▶ _EXCERPTED PASSAGE_:
When component A calls component B during startup, then on a “cold start” of the system it is necessary to remember to start B first, then A. When no such calls occur, then startup is simple: first platform services such as databases (in any order), then back-end components (in any order), then aggregation-layer components (in any order).

By preventing any rest calls between back-end components, we can enforce this “restartability” without “chaos monkeys”, restart-tests, code-reviews, or other time-consuming manual processes.

Maximum system availability during failure of specific components

When some subset of functions of component A fail if component B is not contactable, then the overall reliability/stability of the system is hard to analyse. When no such calls occur then understanding reliability is easy: only “aggregation-layer” components can ever fail due to their dependencies not currently being available. Back-end components have no unusual failure-modes which need to be tested; they require access to their own databases and Kafka, and that’s about it.

This implies that any “read model” must be cached by each domain so that the data is available even on a restart when the source of the data is not currently available.

Ease of Understanding

A system in which each component is truly “standalone” makes the architecture easily understandable for new (and existing) IT staff.

▶ _DATA SEGMENT_:

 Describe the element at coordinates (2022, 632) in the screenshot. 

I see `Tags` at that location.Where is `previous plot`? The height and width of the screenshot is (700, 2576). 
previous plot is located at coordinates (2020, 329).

▶ _EXERCISE DIRECTIONS_: From the passage on component independence, output the words starting at "Maximum system availability" and ending after "existing) IT staff.", unchanged. Work only from the passage on component independence.

▶ _SOLUTION TO THIS PROBLEM_:
Maximum system availability during failure of specific components

When some subset of functions of component A fail if component B is not contactable, then the overall reliability/stability of the system is hard to analyse. When no such calls occur then understanding reliability is easy: only “aggregation-layer” components can ever fail due to their dependencies not currently being available. Back-end components have no unusual failure-modes which need to be tested; they require access to their own databases and Kafka, and that’s about it.

This implies that any “read model” must be cached by each domain so that the data is available even on a restart when the source of the data is not currently available.

Ease of Understanding

A system in which each component is truly “standalone” makes the architecture easily understandable for new (and existing) IT staff.